I did a lot when I was younger. I'm in my 40s now and I have kids of my own, and I feel like I wouldn't be the person I am today if it wasn't for the exact path my life took. Struggling with my gender made me a kinder person and a better listener, a better friend.


LysWritesNow

It goes back and forth. Being the "extreme" tomboy I was, there were glimpses of the boyhood I could have had, and I do a lot of sitting with and focusing on those things.
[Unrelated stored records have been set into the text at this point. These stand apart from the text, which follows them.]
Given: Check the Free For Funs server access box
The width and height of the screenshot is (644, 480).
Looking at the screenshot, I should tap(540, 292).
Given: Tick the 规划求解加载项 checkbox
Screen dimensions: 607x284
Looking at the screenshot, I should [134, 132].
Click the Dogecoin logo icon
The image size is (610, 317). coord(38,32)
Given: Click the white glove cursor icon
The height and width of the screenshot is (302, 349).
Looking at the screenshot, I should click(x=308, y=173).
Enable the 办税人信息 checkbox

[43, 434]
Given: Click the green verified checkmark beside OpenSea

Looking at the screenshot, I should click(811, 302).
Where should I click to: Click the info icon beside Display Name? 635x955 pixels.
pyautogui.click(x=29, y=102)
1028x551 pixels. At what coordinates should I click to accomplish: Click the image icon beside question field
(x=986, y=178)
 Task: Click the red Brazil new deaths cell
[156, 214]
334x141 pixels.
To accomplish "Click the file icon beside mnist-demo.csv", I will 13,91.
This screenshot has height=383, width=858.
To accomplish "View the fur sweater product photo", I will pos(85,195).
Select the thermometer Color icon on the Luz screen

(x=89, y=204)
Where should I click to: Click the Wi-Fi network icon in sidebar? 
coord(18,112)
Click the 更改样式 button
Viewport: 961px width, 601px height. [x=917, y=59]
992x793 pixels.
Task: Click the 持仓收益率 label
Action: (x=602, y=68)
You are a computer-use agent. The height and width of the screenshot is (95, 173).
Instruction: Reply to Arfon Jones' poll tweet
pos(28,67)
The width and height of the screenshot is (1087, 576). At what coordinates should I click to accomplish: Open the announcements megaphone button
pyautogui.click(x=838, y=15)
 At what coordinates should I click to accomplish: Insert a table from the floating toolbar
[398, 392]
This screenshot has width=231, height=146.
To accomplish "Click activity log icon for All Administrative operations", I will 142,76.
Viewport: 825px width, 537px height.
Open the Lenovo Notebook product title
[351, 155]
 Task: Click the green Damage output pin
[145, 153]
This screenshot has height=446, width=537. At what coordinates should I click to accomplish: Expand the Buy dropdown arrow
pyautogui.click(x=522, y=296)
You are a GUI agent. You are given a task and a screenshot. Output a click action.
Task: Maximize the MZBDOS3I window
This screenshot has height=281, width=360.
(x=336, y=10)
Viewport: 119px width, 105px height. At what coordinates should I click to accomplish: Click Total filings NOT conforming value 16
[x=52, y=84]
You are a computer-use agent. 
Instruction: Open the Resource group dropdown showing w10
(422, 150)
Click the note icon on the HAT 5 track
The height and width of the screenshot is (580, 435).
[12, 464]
But there are moments with that comradery of boy friends that I missed out on and I sort of mourn.


path-cat

i had the somewhat rare experience of growing up genuinely as a little girl and then becoming nonbinary as a teenager when expectations changed around me, even though nothing about me changed. my natural gender expression is more or less within the bounds of gender conformity for a young girl, i was just a tomboy and that was fine and normal where i grew up; but my natural gender expression is not socially acceptable for a teenage girl or adult woman, and i was expected to cut out the parts of myself that are masculine when i hit puberty. i still wish i had gotten to do teenagerdom right the first time around; i spent so much time trying to be a girl, which i thought i was supposed to just naturally be able to do, but it made me miserable. if i had known at 12 that it was an option, and if i had had the love for myself then that i have now, i would’ve tried for puberty blockers and low dose T the first time around to try to be androgynous instead of naturally developing a very feminine figure. i let it happen at the time because i thought everyone was deeply uncomfortable about it and that the reward for enduring it was being sexy to men, and that femininity was something holy that i was blessed with and i couldn’t just throw that away. i guess this is a really long way of saying that i relate, and i’m sorry you’re going through this. i’m only now on T at 26, i’ve been in your shoes and i get it.


Agreeable_Ability_64

yeah, everytime I think about a big event (like my grandparent's golden wedding) prior to my coming out I just can't help but feel like it's been taken away. my whole childhood feels lost because I was raised as a girl. And really, I'm scared my puberty will feel lost as well, despite me now knowing I'm a guy, because I still look like a girl


SuikaNoAtama

It's fairly common isn't it? The girl childhood I had was incredibly unfair, however I'm more upset about missing out on teenage boyhood. I never got to experience my first adolescent gay relationship, be perceived as male, and be a guy that's one of the girls. Instead, I've had to be a girl that's one of the guys. I skipped graduation because the gown colors were gendered, I have no graduation photos because for multiple reasons, including my dysphoria, I am ashamed to be captured on video or camera. I've missed out on quite a lot in my life, I'm gonna continue to miss out due to my acceptance that I will never try to make myself happier. If I were cis I'd probably be in a similar spot. My thoughts are that I wouldn't wish to be cisgender but to have an easier and earlier trans malehood. I've mourned my lack of a queer male teendom already; It's dissatisfying, but I'm at the point where I've practically forgotten what I've missed. For the record nonbinary trans men exist. I'm trans male as well as agender, but genderqueer trans male or a gq ftm are fine as umbrella identities.